WHAT THE TASK REQUIRES
List every distinct username that posts in the alimony forum thread below, naming each one only once.

***** SOURCE TEXT

# Alimony question. Can I quit my job and divorce at the same time?



## y5mgisi (Oct 20, 2021)

I hate my job and am considering divorce also.
I'm 35m and had the same job for 14 years. Pay is decent. Around 85k gross yearly.

Wife is 34f and hasn't worked since she was 20. She's a stay at home wife with no income.

We have no kids, and we own our house.

I would like to quit my job, and get a divorce at essentially the same time so I can pick up where I left off on my life.

But what about the courts, alimony, and the house? House is worth around $480k and we owe $220k.

Will I be legally allowed to quit my job and then?

Curious to hear your thoughts on this subject.


----------



## Andy1001 (Jun 29, 2016)

You can quit your job anytime you want. However the alimony you will have to pay your wife will be based on your current earnings.


----------



## Married but Happy (Aug 13, 2013)

Alimony will be based on your recent earnings _potential_, so you can quit this job but will need another with similar earnings.


----------



## She'sStillGotIt (Jul 30, 2016)

y5mgisi said:


> _*I hate my job and am considering divorce also.
> I'm 35m and had the same job for 14 years. Pay is decent. Around 85k gross yearly.
> 
> Wife is 34f and hasn't worked since she was 20. She's a stay at home wife with no income.*_


Not quite sure why she chose to be a stay at home if she didn't have kids.

In either event, this was an agreed-upon situation and therefore, it's highly likely you'll have to pay alimony - even if it's just for a few years while she gets an education or trade and can begin supporting herself.

Right now, she only has the skills to work at McDonald's or at Army Navy folding jeans. That doesn't support anyone.

Don't be foolish and quit your job that provides well for you. Geez, what are you, 18 years old? That is just so irresponsible.

Alimony will be figured on YOUR earning history/potential. So if you think you're being cute by quitting your job then taking a low-paying one until the divorce is over, think again.


----------



## y5mgisi (Oct 20, 2021)

She'sStillGotIt said:


> Not quite sure why she chose to be a stay at home if she didn't have kids.
> 
> In either event, this was an agreed-upon situation and therefore, it's highly likely you'll have to pay alimony - even if it's just for a few years while she gets an education or trade and can begin supporting herself.

**********
***** DATA SECTION

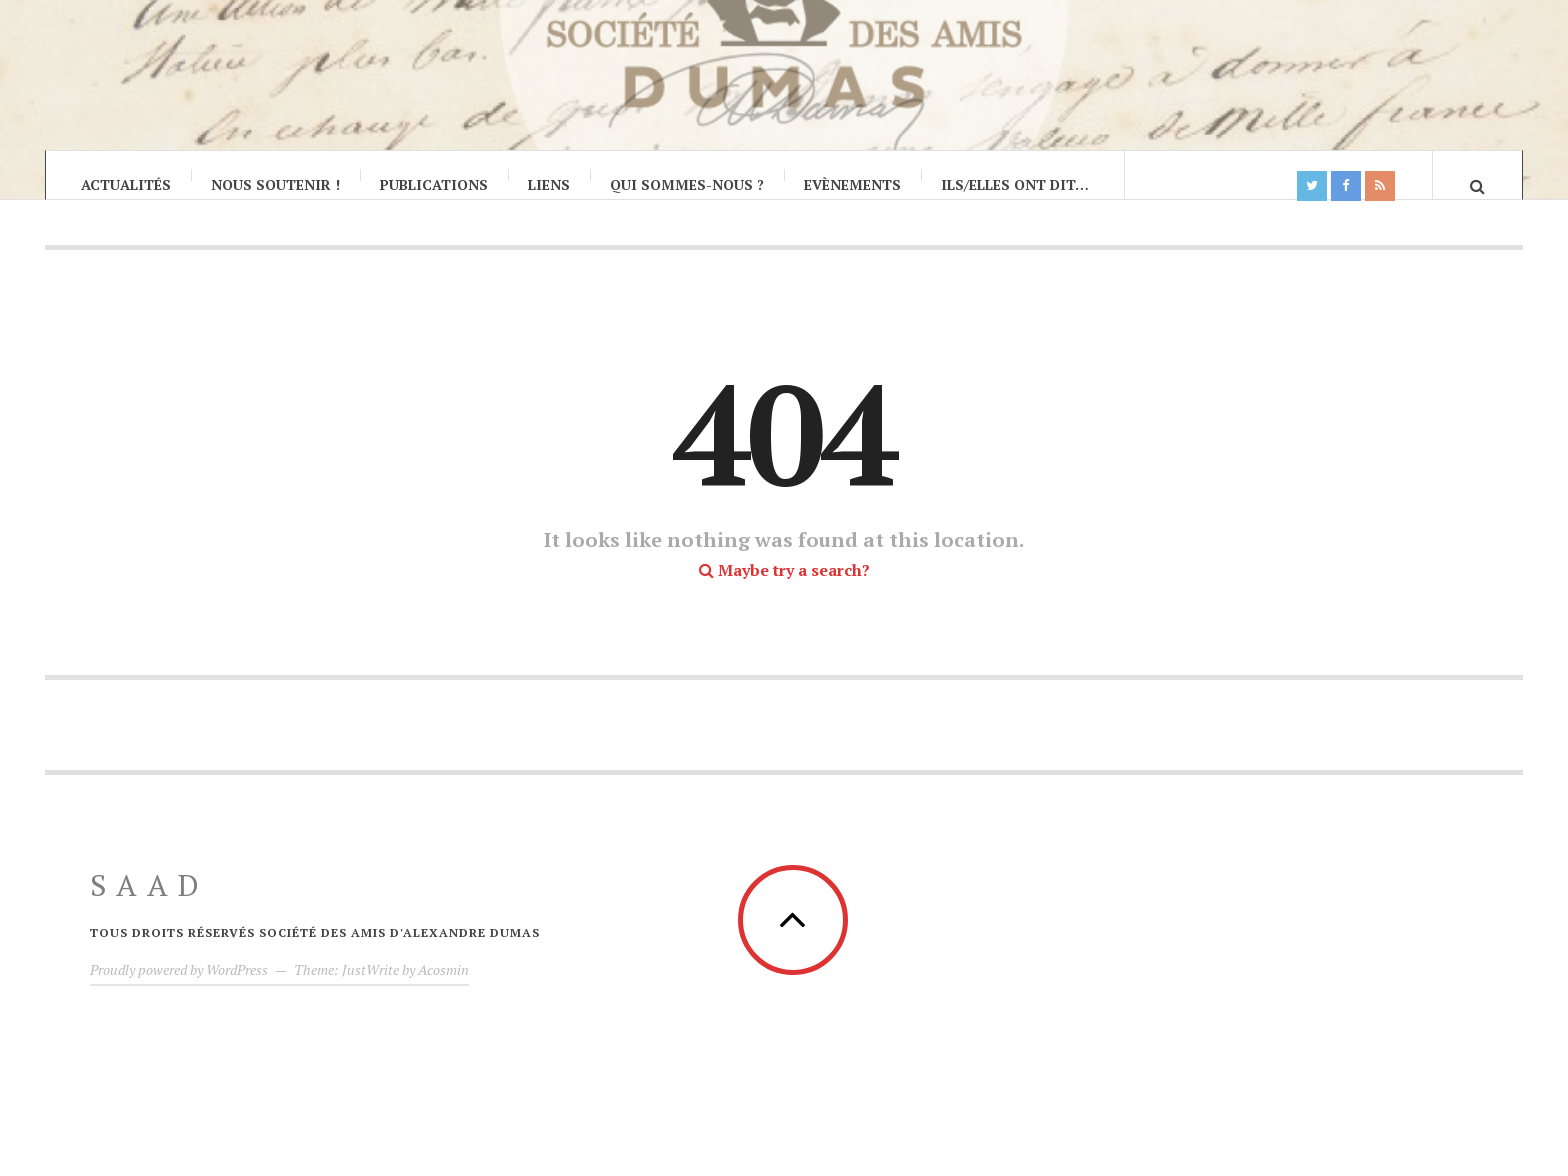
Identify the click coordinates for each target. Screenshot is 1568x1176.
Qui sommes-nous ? (687, 184)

**********

FINISHED ANSWER
- y5mgisi
- Andy1001
- Married but Happy
- She'sStillGotIt